How to complete this task:
Please print exactly the lines from the line containing "March 2023 (49, 835)" through the end of the data, no more, and keep pictures out of the copy.
[Given entries — start]
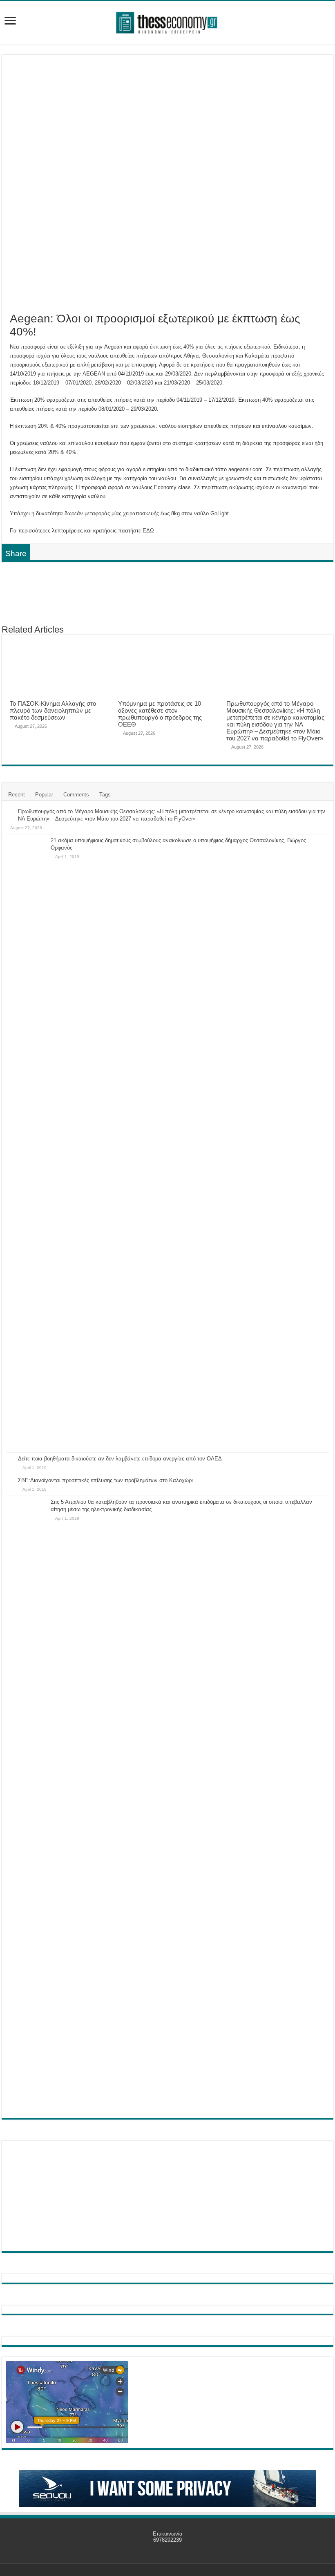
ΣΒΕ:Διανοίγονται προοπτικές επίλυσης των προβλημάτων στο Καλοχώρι (105, 1480)
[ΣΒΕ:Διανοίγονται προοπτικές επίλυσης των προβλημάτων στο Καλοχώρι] (10, 1481)
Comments (76, 795)
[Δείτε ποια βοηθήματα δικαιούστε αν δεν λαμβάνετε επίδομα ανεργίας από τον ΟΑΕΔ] (10, 1459)
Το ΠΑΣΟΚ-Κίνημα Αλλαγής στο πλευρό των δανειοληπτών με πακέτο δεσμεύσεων (53, 710)
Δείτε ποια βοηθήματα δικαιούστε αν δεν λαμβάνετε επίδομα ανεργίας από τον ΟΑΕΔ (120, 1459)
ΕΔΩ (148, 531)
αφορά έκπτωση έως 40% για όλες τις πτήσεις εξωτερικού (200, 347)
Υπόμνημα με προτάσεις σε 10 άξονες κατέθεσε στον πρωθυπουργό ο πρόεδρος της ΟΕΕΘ (160, 714)
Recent (16, 795)
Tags (105, 795)
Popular (44, 795)
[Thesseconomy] (167, 21)
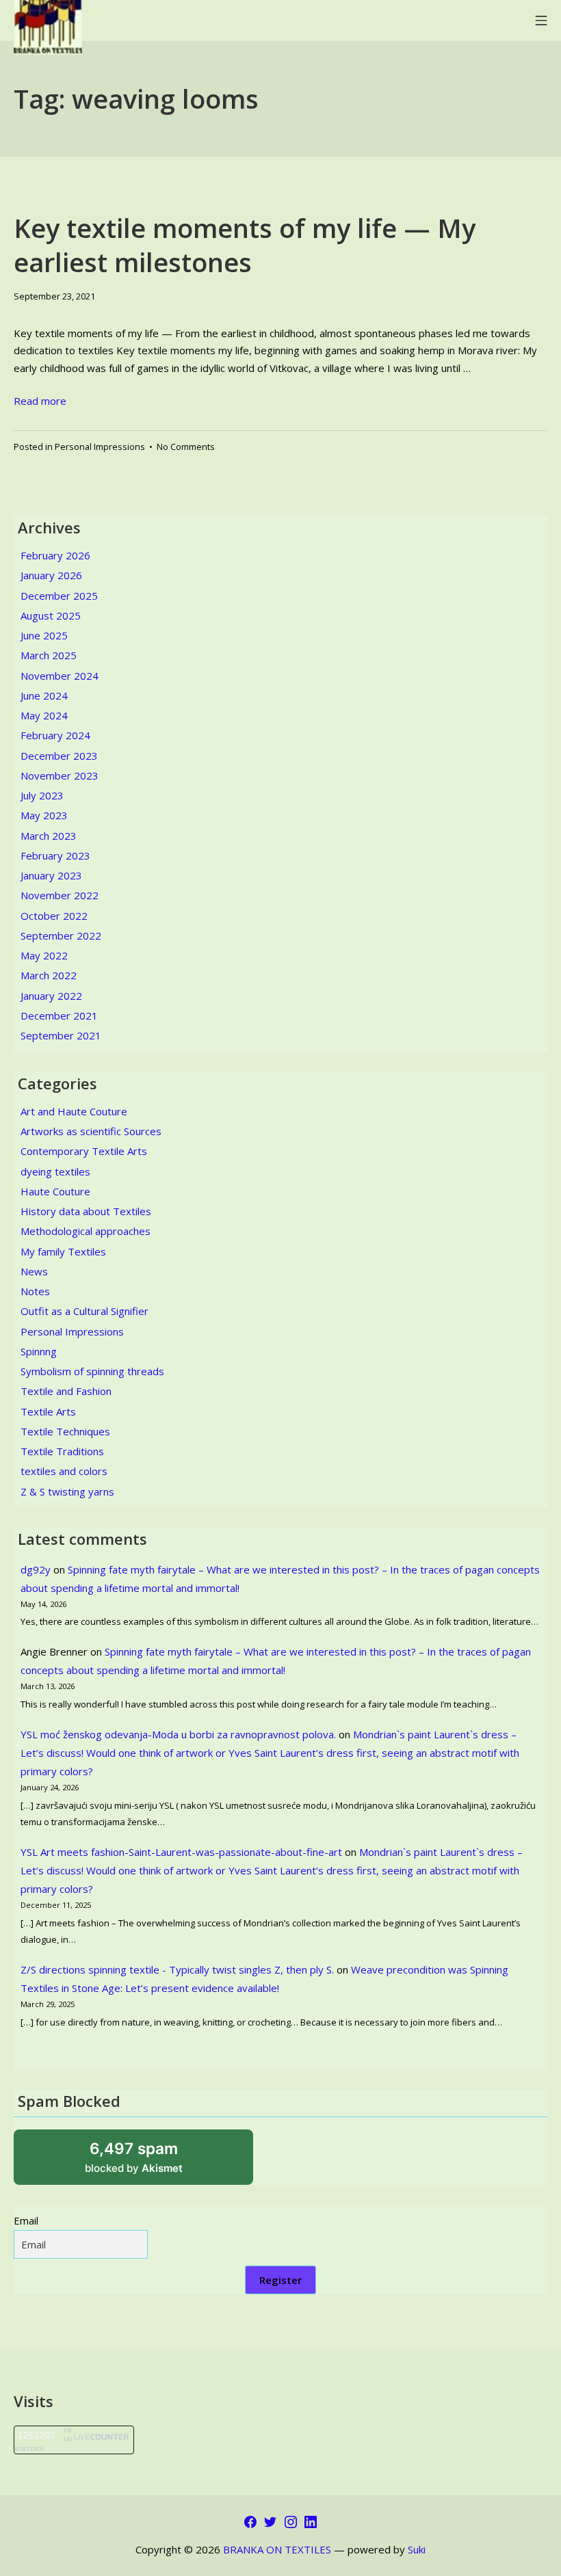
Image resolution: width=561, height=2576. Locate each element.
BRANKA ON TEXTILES (277, 2549)
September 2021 (61, 1035)
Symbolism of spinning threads (92, 1371)
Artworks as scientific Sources (91, 1131)
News (34, 1271)
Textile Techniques (65, 1431)
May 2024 (44, 715)
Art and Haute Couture (74, 1111)
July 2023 (42, 795)
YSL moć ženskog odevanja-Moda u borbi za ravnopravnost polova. (178, 1734)
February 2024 (55, 735)
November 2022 (60, 895)
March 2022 (49, 975)
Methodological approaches (86, 1231)
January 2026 (51, 575)
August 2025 (51, 615)
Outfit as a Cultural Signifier (84, 1311)
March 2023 (49, 835)
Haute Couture (55, 1191)
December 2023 (59, 755)
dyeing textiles (55, 1171)
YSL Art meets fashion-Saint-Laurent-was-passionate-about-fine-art (181, 1852)
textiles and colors (64, 1471)
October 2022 (54, 915)
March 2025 (49, 655)
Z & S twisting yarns (67, 1491)
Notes (35, 1291)
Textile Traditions (62, 1451)
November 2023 (60, 775)
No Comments (186, 446)
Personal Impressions (100, 446)
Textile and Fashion (66, 1391)
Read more (40, 401)
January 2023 (51, 875)
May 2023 (44, 815)
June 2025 (44, 635)
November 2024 (60, 675)
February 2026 (55, 555)
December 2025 (59, 595)
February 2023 (55, 855)
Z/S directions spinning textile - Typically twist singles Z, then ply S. (177, 1969)
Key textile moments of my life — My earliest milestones (244, 244)
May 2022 (44, 955)
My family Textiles (63, 1251)
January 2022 (51, 995)
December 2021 (59, 1015)
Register (280, 2280)
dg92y (36, 1569)
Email (26, 2220)
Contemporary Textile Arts (84, 1151)
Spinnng (39, 1351)
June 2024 (44, 695)
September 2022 (61, 935)
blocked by (150, 2162)
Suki (417, 2549)
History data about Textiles (86, 1211)
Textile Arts (48, 1411)
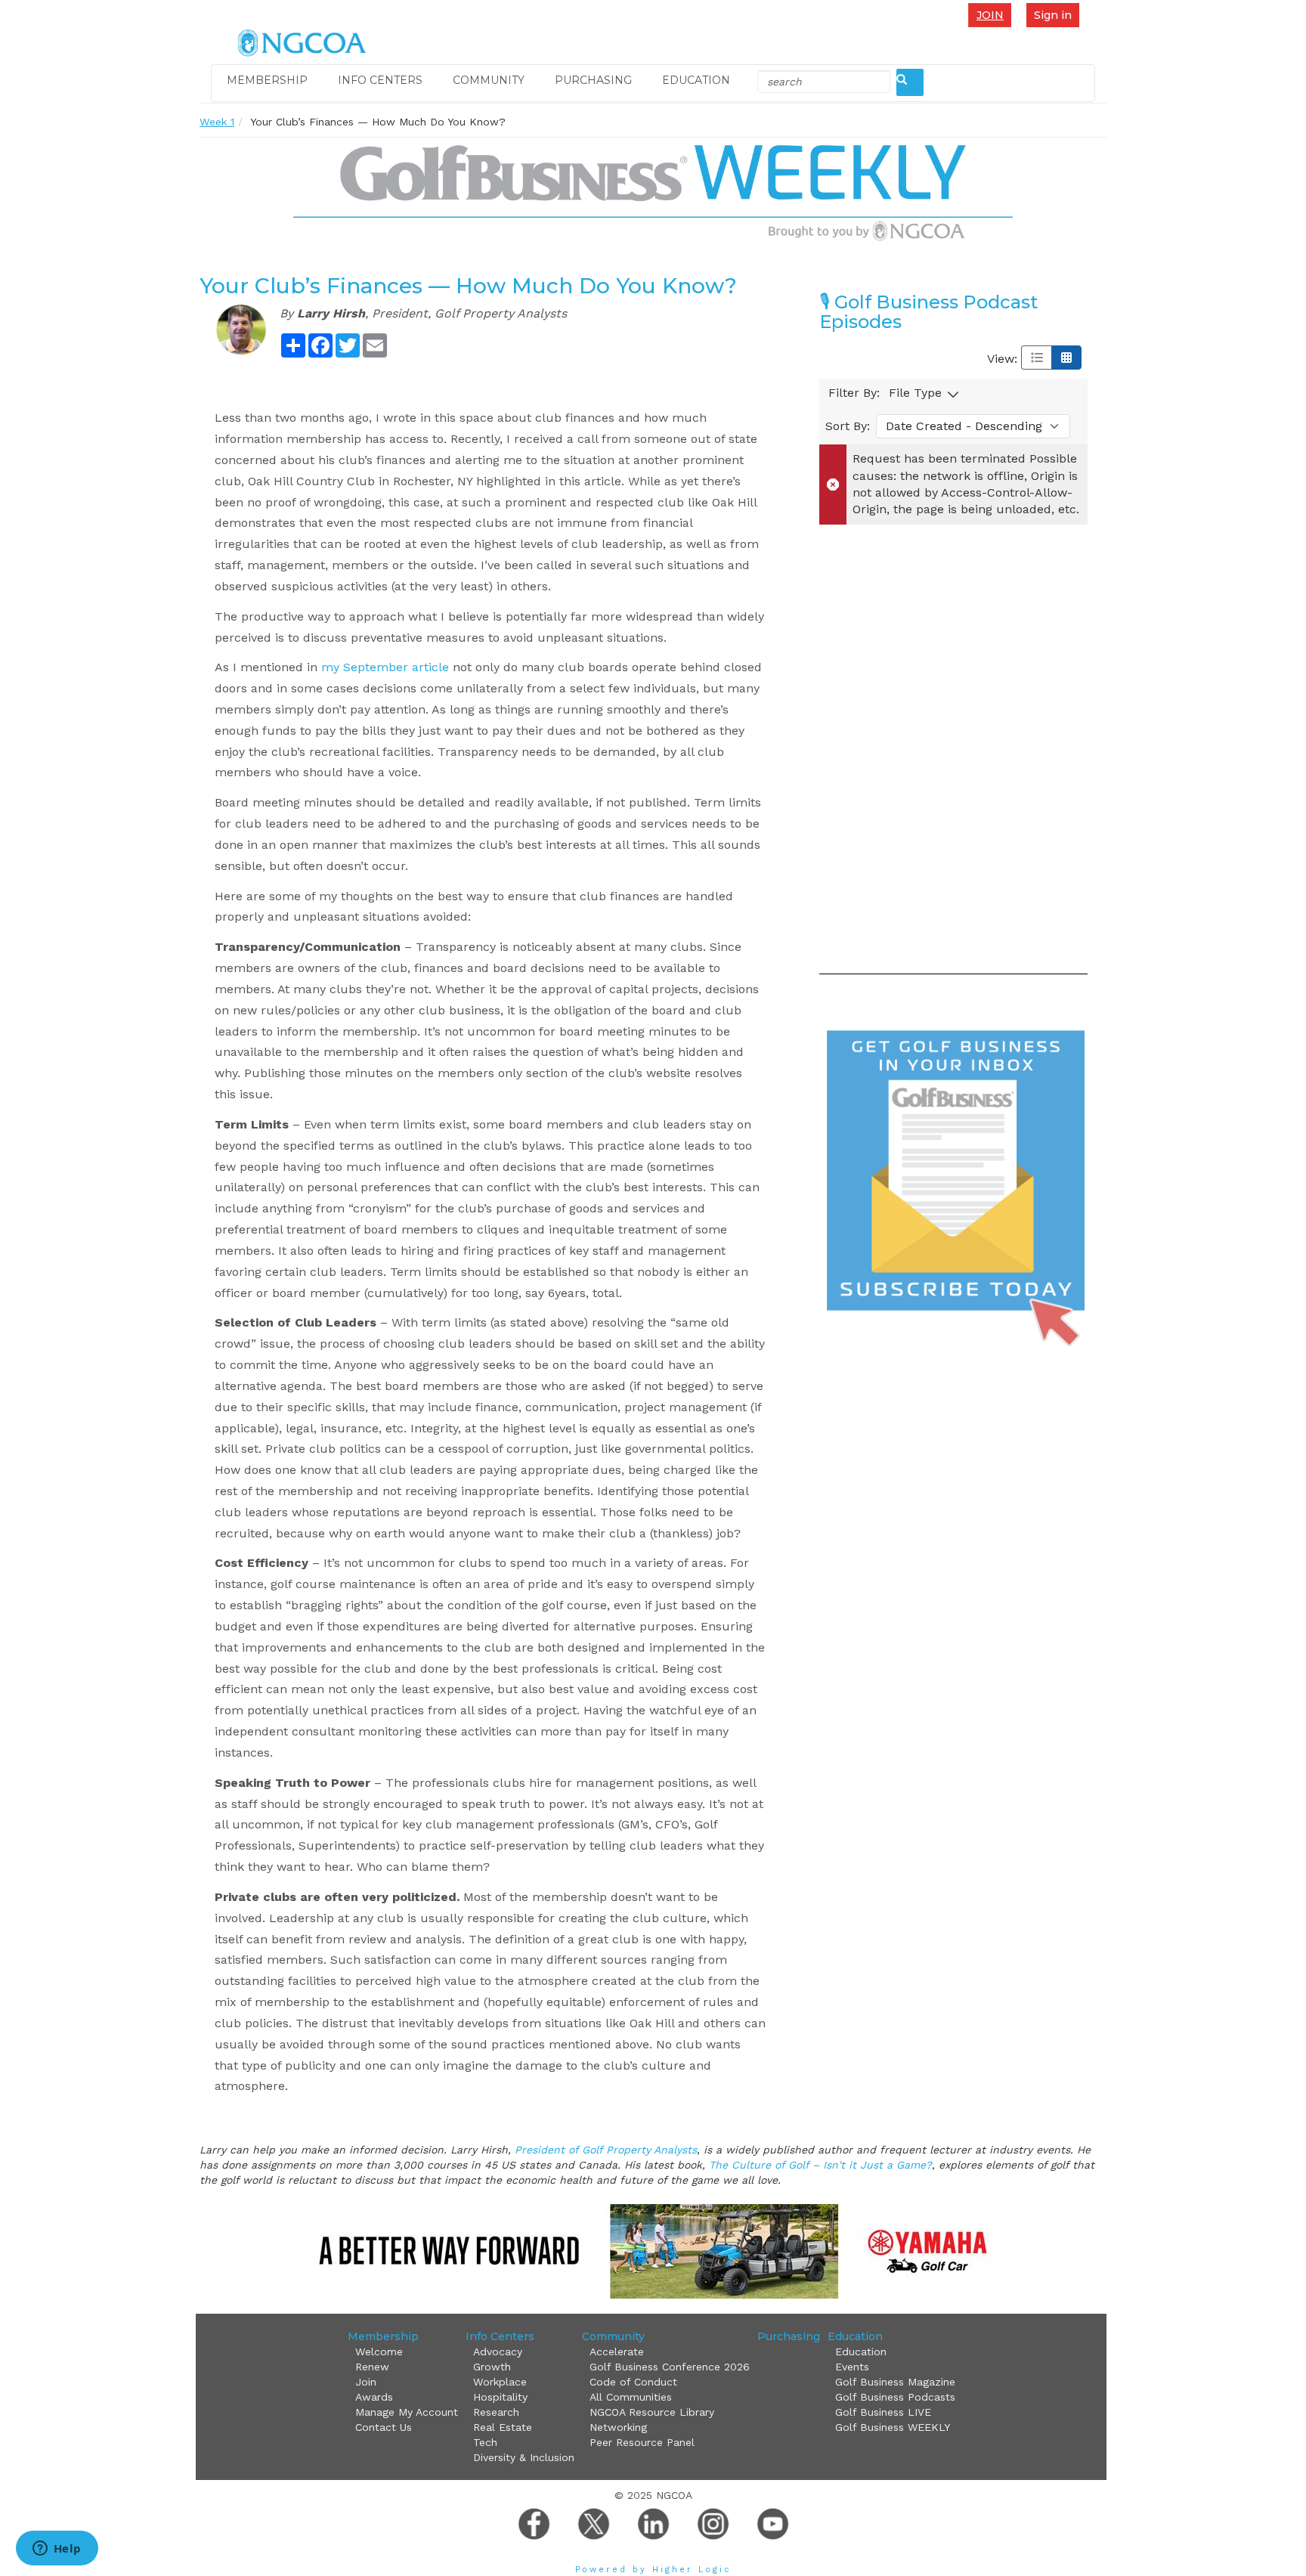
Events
[Given entries — finish]
Your response:
March 2023 (49, 835)
Haute Couture (55, 1191)
December 2023 (59, 755)
dyeing textiles (55, 1171)
YSL Art meets fashion-Saint-Laurent-was-passionate-about-fine-art (181, 1852)
textiles and colors (64, 1471)
October 2022 (54, 915)
March 2025 (49, 655)
Z & S twisting yarns (67, 1491)
Notes (35, 1291)
Textile Traditions (62, 1451)
November 2023 (60, 775)
No Comments (186, 446)
Personal Impressions (100, 446)
Textile and Fashion (66, 1391)
Read more (40, 401)
January 2023 (51, 875)
May 2023 (44, 815)
June 2025 (44, 635)
November 2024 (60, 675)
February 2026 (55, 555)
December 2025 (59, 595)
February 2023 (55, 855)
Z/S directions spinning textile - Typically twist singles Z, then ply S. (177, 1969)
Key textile moments of my life — My earliest milestones (244, 244)
May 2022 (44, 955)
My family Textiles (63, 1251)
January 2022 (51, 995)
December 2021 (59, 1015)
Register (280, 2280)
dg92y (36, 1569)
Email (26, 2220)
Contemporary Textile Arts (84, 1151)
Spinnng (39, 1351)
June 2024 (44, 695)
September 2022 (61, 935)
blocked by (150, 2162)
Suki (417, 2549)
History data about Textiles (86, 1211)
Textile Arts (48, 1411)
Events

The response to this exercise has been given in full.